Fierce Kagame critic, Diane Shima Rwigara, who was granted bail in October after spending over a year in jail has been acquitted of charges including inciting insurrection, tax evasion, offences against state security, use of counterfeit documents among others.
Rwigara and her mother, Adeline, who was also standing trial, were acquitted of all charges by the Rwandan High Court on Thursday, a day after a group of US Congress members called on the Rwandan government to drop the charges which are believed to be politically motivated.
U.S. Representative Suzanne Bonamici told the BBC after meeting with the government that despite Rwanda’s progress, political and civil rights violations shouldn’t be masked.
“I know that there are many women in office in Rwanda, which is a positive thing … And if women are to be serving in office, they must be able to serve in every office, including the presidency and run for the presidency without becoming a political prisoner,” said Bonamici.
The 36-year-old women’s rights activist and entrepreneur was caught up in a legal tussle after her expression of interest to challenge President Paul Kagame – who has been in office for 18 years – in the August 2017 presidential election.
Her bail comes days after Kagame gave clemency to 2,140 convicts, including a woman who had also tried to run against him in the 2010 polls; Victoire Ingabire Umuhoza. She was sentenced to 15 years in prison for terrorism and threatening national security.
Victoire and DianeDiane Rwigara is the daughter of a businessman and pivotal member of the ruling Rwandan Patriotic Front, Assinapol Rwigara. She distanced herself from the party after her father’s death in 2015 in a road accident which she claimed was an assassination.

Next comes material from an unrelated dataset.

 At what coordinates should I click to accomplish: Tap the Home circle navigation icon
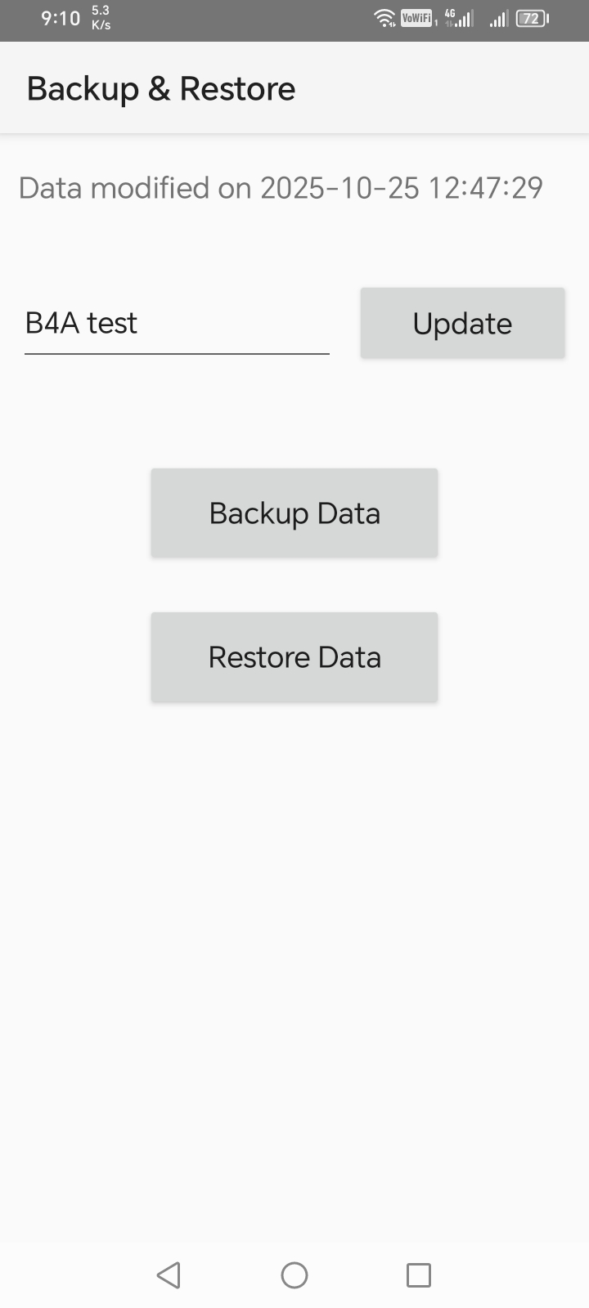click(x=295, y=1274)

Two days after announcing her candidacy, Rwigara was hit with a scandal as nude pictures believed to be hers speculated on social media. The pictures which she claimed were “manipulated” were shared widely by blogs and websites in Africa.
She gained a lot of support on social media after the scandal including condemnation of the act of online shaming. After a few days of silence, she bounced back to continue her campaign.
After picking up forms to file her candidacy, she was hit with another blow as the National Electoral Commission disqualified her with other opposition candidates for errors in application forms and inadequate signatures from the districts. Rwigara described the disqualification as a political influence.
She launched an activist group called the People Salvation Movement to challenge the Kagame regime to ensure human rights. This was immediately followed by a raid of her family’s house by the police who said they were investigating them for forgery and tax evasion.
Rwigara and her family faced a series of arrests without specified charges. Separate charges including inciting insurrection, tax evasion, offences against state security, use of counterfeited documents among others were levelled against Diane, her sister Anne and mother Adeline. Her sister was later released.
The Rwigara family assets and stock of their tobacco company have been auctioned off by the country’s revenue authority which said it was recovering unpaid taxes.
The family has filed court cases against the confiscation of its assets and the sale of their stock at a much lower rate.
Civil society and rights organisations have described the arrests and intimidation as politically motivated. Amnesty International has called on the Rwandan judiciary to ensure that Diane Rwigara’s trial does not become another means to persecute government critics.